Input data:
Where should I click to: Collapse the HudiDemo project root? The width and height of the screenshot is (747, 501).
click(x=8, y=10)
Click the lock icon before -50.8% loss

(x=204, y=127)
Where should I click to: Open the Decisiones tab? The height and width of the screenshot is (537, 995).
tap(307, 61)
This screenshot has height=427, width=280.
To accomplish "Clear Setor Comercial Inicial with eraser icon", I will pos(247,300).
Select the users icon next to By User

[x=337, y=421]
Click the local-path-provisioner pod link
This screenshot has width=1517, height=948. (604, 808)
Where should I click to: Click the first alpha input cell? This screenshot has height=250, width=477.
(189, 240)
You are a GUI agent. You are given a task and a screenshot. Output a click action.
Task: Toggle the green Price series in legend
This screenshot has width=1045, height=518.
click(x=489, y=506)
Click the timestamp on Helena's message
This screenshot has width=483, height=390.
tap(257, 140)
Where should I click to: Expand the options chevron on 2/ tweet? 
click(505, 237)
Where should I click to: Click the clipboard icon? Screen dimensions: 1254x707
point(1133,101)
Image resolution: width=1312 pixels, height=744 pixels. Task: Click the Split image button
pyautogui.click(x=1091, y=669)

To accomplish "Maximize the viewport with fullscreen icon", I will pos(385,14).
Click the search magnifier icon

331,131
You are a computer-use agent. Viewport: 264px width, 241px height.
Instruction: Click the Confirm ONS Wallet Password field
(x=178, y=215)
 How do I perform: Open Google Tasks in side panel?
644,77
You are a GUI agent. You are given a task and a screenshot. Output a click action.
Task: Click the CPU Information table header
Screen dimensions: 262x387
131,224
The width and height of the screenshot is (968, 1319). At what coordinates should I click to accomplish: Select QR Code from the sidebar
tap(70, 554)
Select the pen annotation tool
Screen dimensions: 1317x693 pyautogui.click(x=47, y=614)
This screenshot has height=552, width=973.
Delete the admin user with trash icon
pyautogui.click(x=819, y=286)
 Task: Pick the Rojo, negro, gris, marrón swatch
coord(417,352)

What to produce:
Taking the entries above, restate exactly those lines that fall between the line with "Where should I click to: Click the first" and the line with "Task: Toggle the green Price series in legend", keeping both of those lines too.

Task result:
Where should I click to: Click the first alpha input cell? This screenshot has height=250, width=477.
(189, 240)
You are a GUI agent. You are given a task and a screenshot. Output a click action.
Task: Toggle the green Price series in legend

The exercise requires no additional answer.